UT Austin families, here are 5 things the admissions website says directly that most people never read. From Early Action to demonstrated interest to supplemental essays, these facts come straight from admissions.utexas.edu.

Myths vs. Reality

5 Things Families Misunderstand Regarding UT Austin Admissions

By Joseph Green  |  June 28, 2026

Every year, families across Texas and beyond invest significant time preparing for the UT Austin application and still walk in with assumptions that simply are not accurate. Most of the time, these misunderstandings are not the family's fault. The information is out there, but it is buried, scattered, or contradicted by well-meaning people who are also guessing. This post pulls directly from admissions.utexas.edu to set the record straight on five of the most common myths, plus several additional facts that do not get nearly enough attention.

Myth 01

"A 4.0 and top 5% guarantees my child their desired major."

The Reality

Top 5% guarantees admission to UT Austin as a university. It does not guarantee placement into your child's first-choice college or major. McCombs, CNS, Cockrell School of Engineering -- these are separate decisions made through holistic review. UT Austin says explicitly that no class rank, test score, or single factor by itself ensures admission to a specific program. Getting in and getting your major are two entirely different outcomes. For a full breakdown of what holistic review actually considers at UT, read this.

Myth 02

"Applying Early Action improves my child's chances."

The Reality

UT Austin states this directly on their website: the Early Action deadline does not provide an advantage in the review process, nor is it binding. Applying by October 15 earns your child an earlier decision date -- nothing more.
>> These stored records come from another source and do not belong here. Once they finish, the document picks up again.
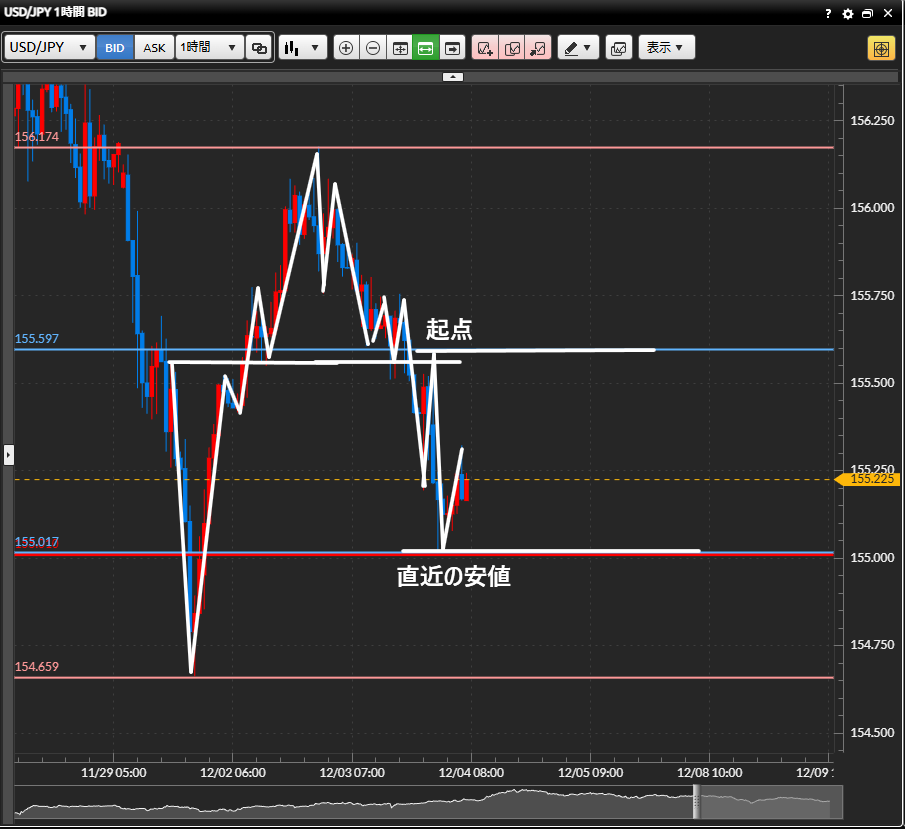Viewport: 905px width, 829px height.
Task: Open the drawing pen tools menu
Action: pos(577,48)
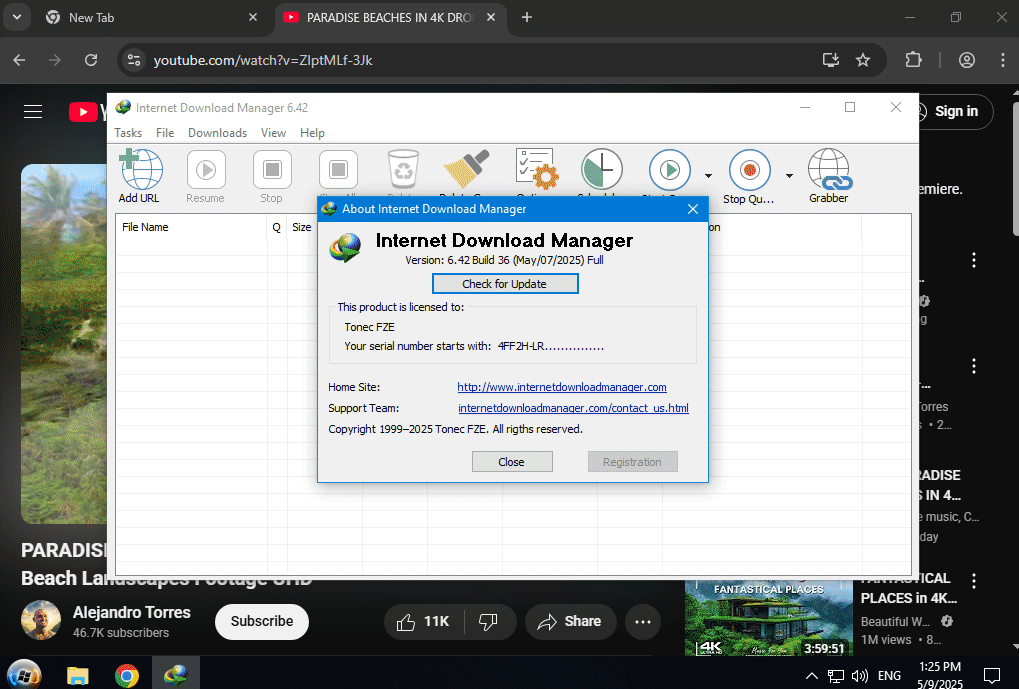Open the Downloads menu
The height and width of the screenshot is (689, 1019).
click(217, 133)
The review process is identical regardless of when the application is submitted. Families who stress about hitting EA believing it helps their chances are redirecting energy that belongs in the application itself.

Myth 03

"The Common App personal statement is all you need."

The Reality

Beyond the personal statement, UT Austin requires two supplemental short answer essays. The first asks why your child is interested in their first-choice major. The second asks which activity they are most proud of and why. Both are required to submit the application. These are not optional, and they are not the Common App essay. Students who treat these as an afterthought are missing one of the most direct opportunities to speak to the admissions office about who they are and what they want to study. For more on how UT evaluates supplemental writing, read this.

Myth 04

"Sending SAT or ACT scores from multiple test dates helps."

The Reality

UT Austin does not superscore the SAT or ACT. They use the highest composite score from a single test date. This is a critical distinction for families planning a multi-sitting test strategy. If your child has a 1420 from one date and a 1390 from another, UT sees the 1420 -- not a combined best-section total. Knowing this before your child begins testing changes how you approach the schedule entirely.

Myth 05

"Campus visits and emails to admissions help your child's chances."

The Reality

UT Austin does not consider demonstrated interest in the holistic review process. Campus tours, emails to admissions counselors, attending virtual info sessions, opening their marketing emails -- none of it factors into the decision. This is not true at every school, which is why families often assume it applies everywhere. At UT, it does not. Redirect that energy into the application itself, specifically the essays and short answers where your child actually has a voice.

Additional Insights

What else families should know

The five myths above made it into the reel. The following facts did not, but they are equally important for families navigating this process.

No Interviews

UT Austin does not conduct admissions interviews for general freshman admission. Families who expect an interview component -- particularly those familiar with private university processes -- should know that the written application is the only direct communication channel your child has with the admissions office.

Resume Is Optional

The resume is optional for freshman applicants. UT recommends submitting one if your child feels the activities section of the application did not provide a full picture of their involvement. If submitted, it should include work experience, extracurriculars, accomplishments, awards, and family responsibilities. There is no preferred format or length requirement.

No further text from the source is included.